◆ **WHAT THIS TASK INVOLVES**: Copy out every line of the listing below word for word, leaving out the pictures.
═══ RECORDS SHOWN ═══
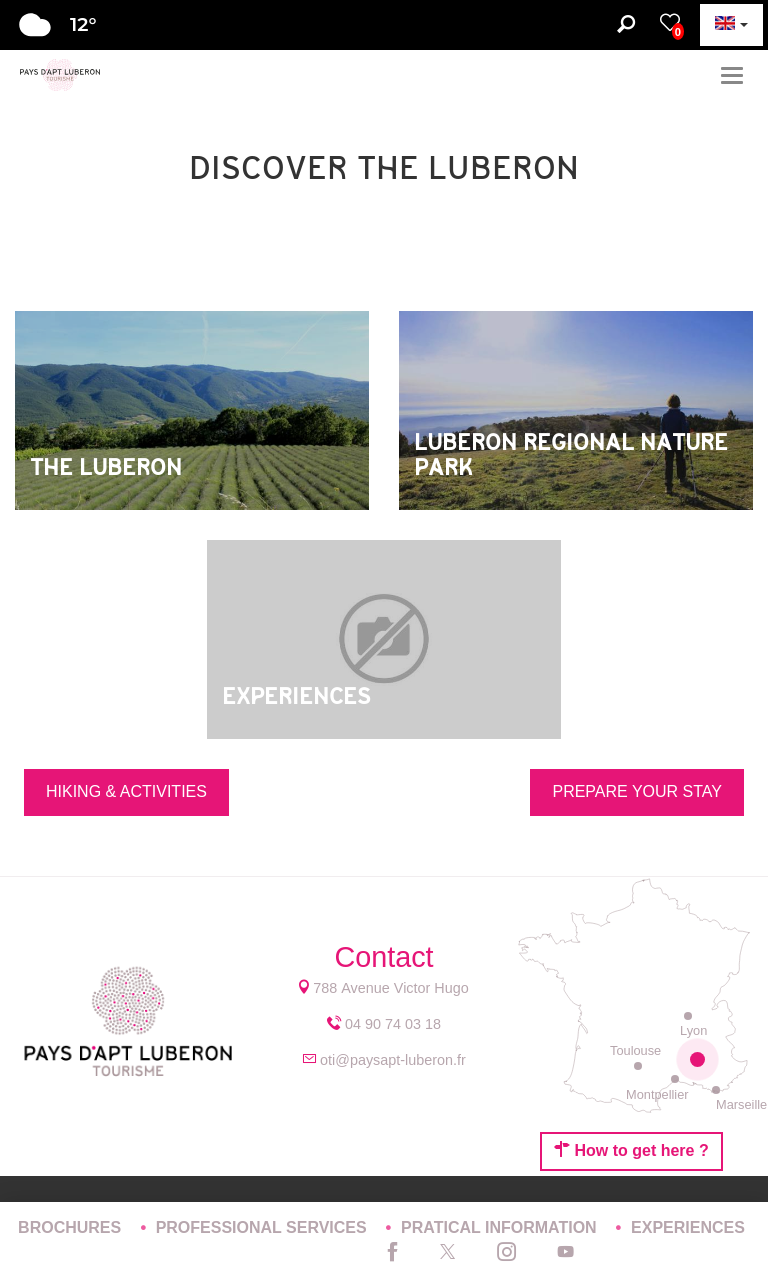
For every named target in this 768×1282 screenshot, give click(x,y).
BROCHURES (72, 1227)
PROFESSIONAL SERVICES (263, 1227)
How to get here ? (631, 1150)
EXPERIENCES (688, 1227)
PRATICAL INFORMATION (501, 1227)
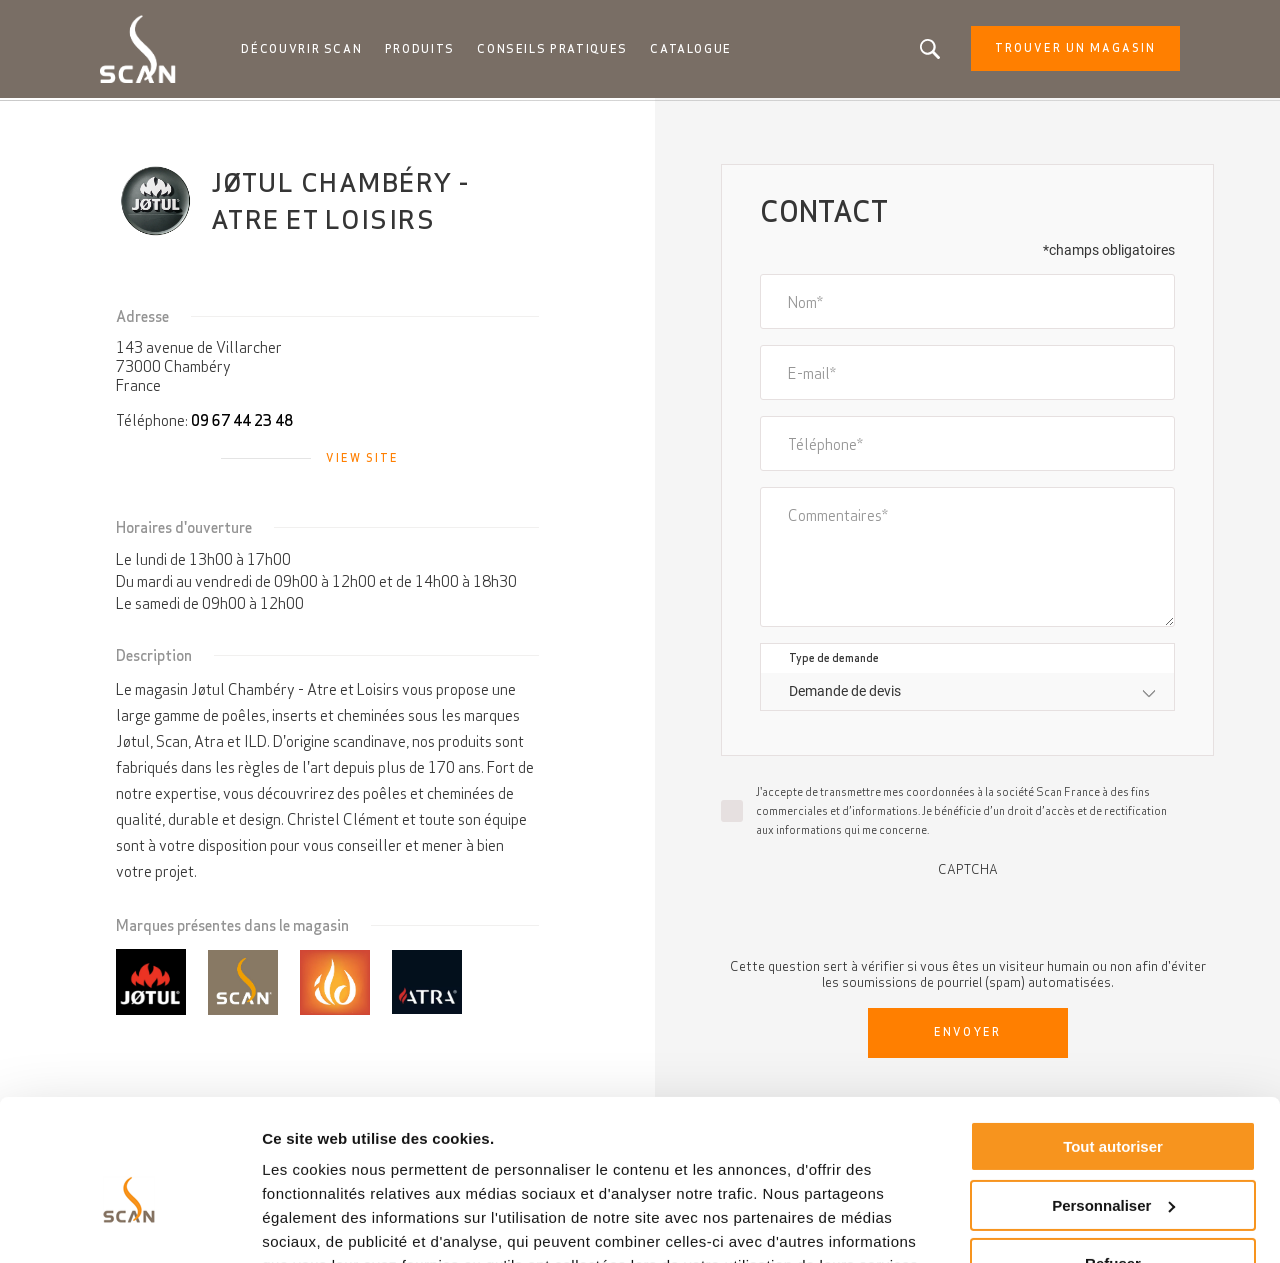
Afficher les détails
═══
◆ **COMPLETED TASK**:
For every named target in this 768×1282 screenshot, give click(x,y).
BROCHURES (72, 1227)
PROFESSIONAL SERVICES (263, 1227)
How to get here ? (631, 1150)
EXPERIENCES (688, 1227)
PRATICAL INFORMATION (501, 1227)
Afficher les détails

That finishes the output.